Let's first derive the value of $V$ inside the small sphere: $$ V_\text{sphe} = \rho\int\frac{\text{d}x'\text{d}y'\text{d}z'}{r'}, $$ Where the sphere is sufficiently small such that $\rho$ can be considered constant. We can orientate the axes such that $p$ lies on the $z'$ axis. In spherical coordinates, the integral then has the form $$ \begin{align} V_\text{sphe} &= \rho\int_0^a\text{d}r'\int_0^{2\pi}\text{d}\varphi \int_0^{\pi}\frac{r'^2\sin\theta}{\sqrt{r'^2 + b^2 - 2r'b\cos\theta}}\text{d}\theta\\ &=\frac{2\pi}{b}\rho\int_0^a r' \left(\sqrt{r'^2+b^2+2r'b}-\sqrt{r'^2+b^2-2r'b}\right)\text{d}r'\\ &= \frac{2\pi}{b}\rho\int_0^a r'(r'+b - |r'-b|)\text{d}r'\\ &=\frac{4\pi}{b}\rho\left[\int_0^b r'^2\text{d}r' + \int_b^a r'b\,\text{d}r'\right]\\ &= \frac{4\pi}{3}\rho b^2 + 2\pi\rho a^2 - 2\pi\rho b^2 = 2\pi\rho a^2 - \frac{2\pi}{3}\rho b^2. \end{align} $$ Since $$ b^2 = (x-x_l)^2 + (y-y_l)^2 + (z-z_l)^2, $$ we get $$ \begin{align} \frac{\partial b^2}{\partial x} &= 2(x-x_l),\qquad \frac{\partial^2 b^2}{\partial x^2} = 2 = \frac{\partial^2 b^2}{\partial y^2} = \frac{\partial^2 b^2}{\partial z^2} \end{align} $$ so that $$ \delta b^2 = \frac{\partial^2 b^2}{\partial x^2} + \frac{\partial^2 b^2}{\partial y^2} + \frac{\partial^2 b^2}{\partial z^2} = 6 $$ and $\delta a^2 = 0$ since $a$ is a constant. Therefore, $$ \delta V = \delta V_\text{sphe} = -\frac{2\pi}{3}\rho (\delta b^2) + \left(2\pi a^2 - \frac{2\pi}{3} b^2\right)\delta\rho = -4\pi\rho. $$ The term with $\delta\rho$ disappears since $a$ and $b$ are exceedingly small.
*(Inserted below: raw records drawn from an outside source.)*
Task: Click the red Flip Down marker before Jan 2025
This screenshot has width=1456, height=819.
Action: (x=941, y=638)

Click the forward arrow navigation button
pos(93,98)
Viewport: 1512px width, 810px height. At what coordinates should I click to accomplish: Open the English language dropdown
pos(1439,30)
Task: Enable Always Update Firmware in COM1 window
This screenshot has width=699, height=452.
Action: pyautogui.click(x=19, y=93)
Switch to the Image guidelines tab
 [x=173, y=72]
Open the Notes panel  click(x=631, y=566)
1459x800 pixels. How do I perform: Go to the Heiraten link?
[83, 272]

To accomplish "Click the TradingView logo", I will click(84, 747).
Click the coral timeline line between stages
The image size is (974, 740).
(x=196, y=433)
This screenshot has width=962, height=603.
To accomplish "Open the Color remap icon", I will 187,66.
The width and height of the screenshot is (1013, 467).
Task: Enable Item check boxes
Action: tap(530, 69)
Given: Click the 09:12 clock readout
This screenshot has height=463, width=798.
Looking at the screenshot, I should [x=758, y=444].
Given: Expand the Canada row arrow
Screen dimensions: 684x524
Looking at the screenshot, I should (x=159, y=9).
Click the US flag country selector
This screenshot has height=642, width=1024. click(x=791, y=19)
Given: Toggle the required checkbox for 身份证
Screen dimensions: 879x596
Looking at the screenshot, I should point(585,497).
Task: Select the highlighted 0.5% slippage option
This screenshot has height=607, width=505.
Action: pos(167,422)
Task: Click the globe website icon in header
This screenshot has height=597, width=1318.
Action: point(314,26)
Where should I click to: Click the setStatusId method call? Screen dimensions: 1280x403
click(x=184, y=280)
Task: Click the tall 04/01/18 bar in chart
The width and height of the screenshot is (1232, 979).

Pulsar has already given a correct answer. In this answer we will use a slightly different (but equivalent) method, and we will keep a watchful eye on possible distributional contributions.
George Green uses Gaussian units where Coulomb's constant $k_e=1$. He is considering a ball with radius $a$ and uniform charge density $\rho_0$, i.e. of total charge $$ Q~=~\frac{4\pi a^3}{3}\rho_0, \qquad \rho~=~\rho_0\theta(a-r) . \tag{1}$$ Here $\theta(a-r)$ is the Heaviside step function.
Now since Coulomb's law has the same $1/r^2$ dependence as Newtonian gravity, we know from Newton's shell theorem that the electric field $\vec{E}$ is radial, and given by $$ E_r~=~\frac{Q}{r^2}\theta(r-a)+\frac{Qr}{a^3} \theta(a-r) , \tag{2}$$ cf. e.g. this Phys.SE post and links therein.
If we wish, we can integrate to find the potential $$\begin{align} \Phi(r)~=~&\int_r^{\infty}\! dr^{\prime}~E_r(r^{\prime})\cr ~\stackrel{(2)}{=}~& \frac{Q}{r}\theta(r-a)+\frac{Q}{2a}\left(3-\frac{r^2}{a^2}\right) \theta(a-r) \cr ~\stackrel{(1)}{=}~&2\pi \rho_0 \left(\frac{2a^3}{r}\theta(r-a)+\left(a^2-\frac{r^2}{3}\right) \theta(a-r)\right).\end{align}\tag{3}$$
Instead of integrating and then applying the Laplacian, we can also differentiate the electric field (2) directly to deduce that $$\begin{align} - \Delta\Phi~=~& \vec{\nabla}\cdot \vec{E}\cr ~=~&\frac{1}{r^2}\frac{\partial}{\partial r} (r^2E_r)\cr ~\stackrel{(2)}{=}~&\frac{3Q}{a^3}\theta(a-r)\cr ~\stackrel{(1)}{=}~&4\pi\rho_0\theta(a-r)\cr~\stackrel{(1)}{=}~&4\pi\rho.\end{align}\tag{4} $$ Eq. (4) is Poisson's equation in Gaussian's units. It can be viewed as a version of George Green's formula listed in the beginning of OP's post. The rhs. of eq. (4) unsurprisingly confirms that the charge density is $\rho_0$ inside the ball, and zero outside.
Finally, note that when differentiating the Heaviside step functions from eq. (2), that the possible Dirac delta distribution terms $\delta(r-a)$ in eq. (4) precisely cancel, i.e. the ball has no surface charge.